The Interactive Art Jury awarded the Golden Nica award to Christa Sommerer and Laurent Mignonneau for their interactive artificial life installation "A-Volve". The Jury was unanimous in recognising this state-of-the-art work in the new field of artificial life, a direction which offers many artistic possibilities.

The distinctions were awarded to Loren Carpenter for his audience participation work "Kinoetic Evolution" and to the group TRANSIT for their three site interactive musical performance "Realtime". Both of the distinctions were awarded to work which involves interactions with many people. Most interactive work is designed for single viewers; the jury was particularly interested in acknowledging work which exploited new possibilities from computer mediated interactions involving a number of participants.

This year the Interactive Art category received a large number of submissions - over 200 - so that the competition was very tough. Several works that involved virtual reality technologies were reviewed. Two works of this type received mention: the virtual reality installation for two participants called "PlaceHolder" by Brenda Laurel and Rachel Strickland, and the playful virtual world "Menagerie" by Susan Amkraut and Michael Girard.

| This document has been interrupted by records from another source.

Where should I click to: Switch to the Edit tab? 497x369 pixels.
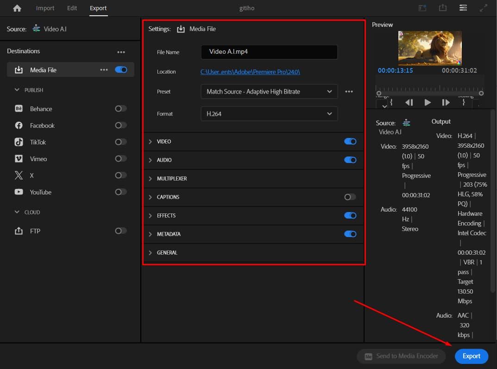pyautogui.click(x=72, y=8)

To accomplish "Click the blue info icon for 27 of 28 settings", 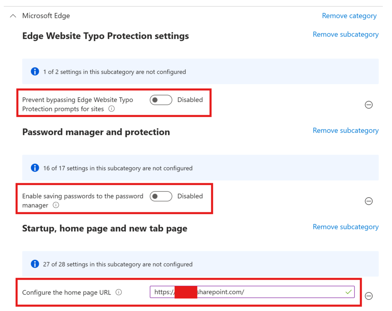I will [35, 264].
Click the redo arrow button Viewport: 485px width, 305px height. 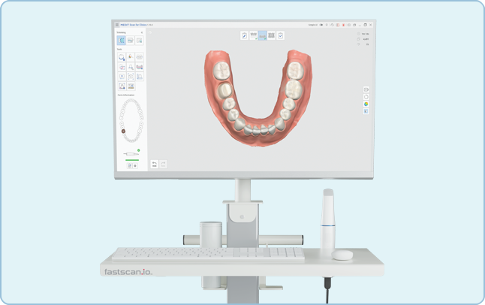164,163
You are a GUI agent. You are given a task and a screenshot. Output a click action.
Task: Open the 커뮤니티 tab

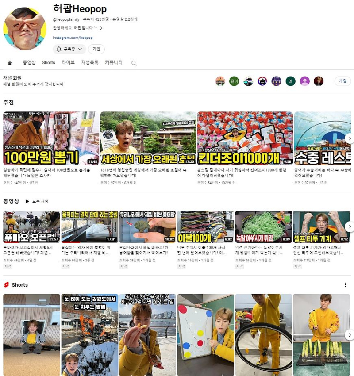pyautogui.click(x=114, y=62)
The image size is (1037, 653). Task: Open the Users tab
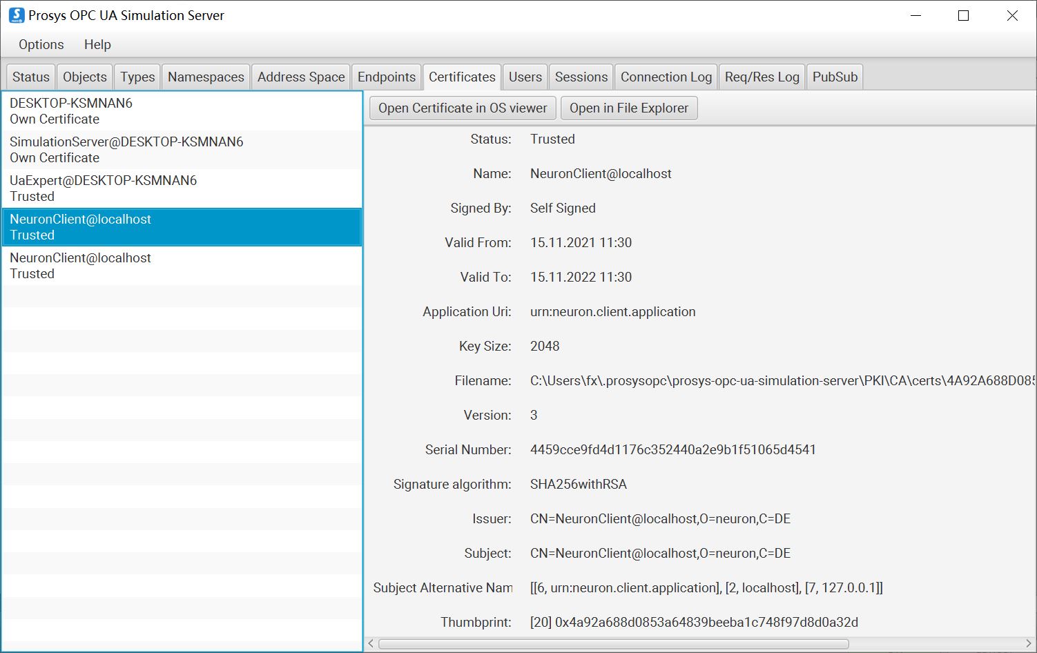(525, 77)
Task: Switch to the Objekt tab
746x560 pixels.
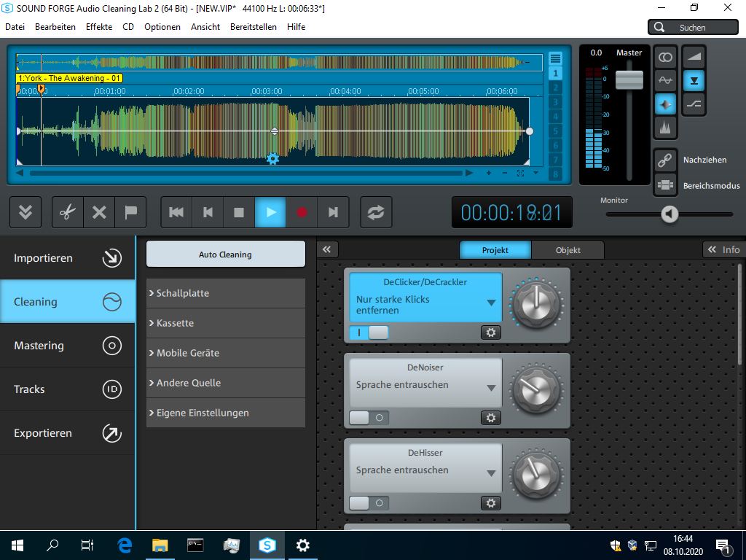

This year the Jury chose to recognise with Honourable Mentions a number of works which represent the development of new software tools with potential for rich artistic development. These new developments are very important, since most software systems have been created for commercial, scientific or mass entertainment purposes and are often not well suited for artistic work. Examples of work recognised with Merits this year are "Video Streamer" by Edward Elliott, which provides a very effective way of displaying time sequences of video images in manipulable format; also the work "ALIVE" by Patti Maes - a virtual environment where a viewer can interact with artificial creatures; the computer visualisation system "Responsive Workbench" by Wolfgang Krüger. The Jury debated at some length about where the boundary between innovative software tools and artistic work might be, but finally decided that these kinds of works were of such artistic interest that their categorisation •was secondary.

The jury notes this year the significant number of Prize and Merit winners who are from Austrian backgrounds or work in Austria. This can only be a, tribute to the success of the Prix Ars Electronica and the Festival in inspiring Austrian artists to work in this area.